1
votes

I am trying to create a prolog rule which will generate all the people in a social network using S number degrees of separation.

This is the rule that i have made but it is only printing empty lists. Can somebody please help me into helping me understand why this is happening and me where i am going wrong?:

socialN(_,N):- N<1,!.
socialN(_,N,_,_):- N<1,!.
socialN(P1,Separation,S1,S):-
    (message(P1,P2,_); message(P2,P1,_)),
    D is Separation-1,
    \+(member(P2,S1)),
    append(P2,S1,S2),socialN(P1,D,S2,S),!.
socialN(P2,Separation,S,S).

These are the facts:

message(allan, steve, 2013-09-03).
message(nayna, jane, 2013-09-03).
message(steve, jane, 2013-09-04).
message(steve, allan, 2013-09-04).
message(mark, martin, 2013-09-04).
message(martin, steve, 2013-09-04).
message(allan, martin, 2013-09-05).

E.g. Mark’s network includes just Martin for 1 degree of separation; it includes Martin, Steve and Allan for 2 degrees of separation; and Martin, Steve, Allan and Jane for 3.

1
Wnat's the meaning or purpose of the socialN/2 predicate? - lurker
It stands for social Network...ive just labelled it socialN - 235
I mean socialN/2 versus socialN/4. You have one which has 2 parameters, and the others have 4. - lurker
Ive tried to link the one with two parameters to the one with four to show the user that they cannot insert 0 or less degrees of separation- They an only insert 1 or more degrees of separation. Then i have tried to link the one with four to the main rule to show what we are trying to find out/ get the result of - 235
append(P2,...) will always fail since P2 is not a list. Also, watch for your D parameter. Note that if you want to pre-pend one element P2 to a list S1, you can just say [P2|S1] and don't need append. Your predicate subtracts one, but what should happen when it goes to zero? - lurker

1 Answers

1
votes

I see you are using append and member, so I suppose you are trying to build up a list of people. I was a bit surprised that you were not using findall. Like this:

allDirectLinks(P1, L) :- findall(P2, directlyLinked(P1, P2), L).

directlyLinked(P1, P1).
directlyLinked(P1, P2) :- message(P1, P2, _).
directlyLinked(P1, P2) :- message(P2, P1, _).

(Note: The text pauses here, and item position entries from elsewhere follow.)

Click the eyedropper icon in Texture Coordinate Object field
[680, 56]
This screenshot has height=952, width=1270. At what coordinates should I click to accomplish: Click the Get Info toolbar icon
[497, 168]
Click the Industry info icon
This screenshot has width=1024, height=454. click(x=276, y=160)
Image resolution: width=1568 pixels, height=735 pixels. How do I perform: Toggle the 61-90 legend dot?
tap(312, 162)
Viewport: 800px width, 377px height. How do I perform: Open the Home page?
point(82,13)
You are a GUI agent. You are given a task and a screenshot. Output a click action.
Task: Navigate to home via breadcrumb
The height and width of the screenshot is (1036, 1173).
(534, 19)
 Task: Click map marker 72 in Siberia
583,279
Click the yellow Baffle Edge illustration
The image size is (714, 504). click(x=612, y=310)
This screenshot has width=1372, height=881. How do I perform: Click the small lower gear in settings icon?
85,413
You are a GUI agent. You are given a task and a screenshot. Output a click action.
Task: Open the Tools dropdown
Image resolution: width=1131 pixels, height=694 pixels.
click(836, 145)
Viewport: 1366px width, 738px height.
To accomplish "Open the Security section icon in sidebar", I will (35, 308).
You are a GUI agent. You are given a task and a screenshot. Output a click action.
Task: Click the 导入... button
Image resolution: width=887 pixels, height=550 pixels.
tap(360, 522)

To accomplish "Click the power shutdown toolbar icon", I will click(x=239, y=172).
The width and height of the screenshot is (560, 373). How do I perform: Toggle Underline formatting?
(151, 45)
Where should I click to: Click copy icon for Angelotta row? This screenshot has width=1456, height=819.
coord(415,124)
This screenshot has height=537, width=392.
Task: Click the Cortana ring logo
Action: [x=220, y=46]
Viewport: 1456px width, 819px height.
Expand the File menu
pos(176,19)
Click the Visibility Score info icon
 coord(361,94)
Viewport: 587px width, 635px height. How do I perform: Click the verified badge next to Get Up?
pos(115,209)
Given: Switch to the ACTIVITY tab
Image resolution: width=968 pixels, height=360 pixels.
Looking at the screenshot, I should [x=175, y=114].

From there, you can write a recursive function to find the indirect links:

socialN(0, P, [P]) :- !.
socialN(N, P1, L3) :-
    N>0, !,
    N1 is N-1,
    socialN(N1, P1, L1)
    maplist(allDirectLinks, L1, L2),
    append(L2, L3).

For example, this yields in Y a list of people separated 2 steps or less from Mark:

socialN(2, mark, X), list_to_set(X, Y).

Please note, Mark himself is included in the resulting list (being a 'level 0' link); I suppose it cannot be too hard to filter that out afterwards.

I hope this makes sense; I am a bit rusty, haven't done any Prolog in 25 years.

EDIT: explanation of the rules I defined:

  • directlyLinked: true if there is a message between two persons (regardless of the direction of the message)
  • allDirectLinks: accumulates into list L all persons directly linked to a given person P1; just read the manual about findall
  • socialN: builds up a list of people connected to a given person (P) at a distance less than or equal to a given distance (N)
    • socialN(0, ...): at distance 0, every person is linked to himself
    • socialN(N, ...): makes a recursive call to get a list of connections at distance N-1, then uses maplist to apply allDirectLinks to every connection found, and finally uses append to concatenate the results together.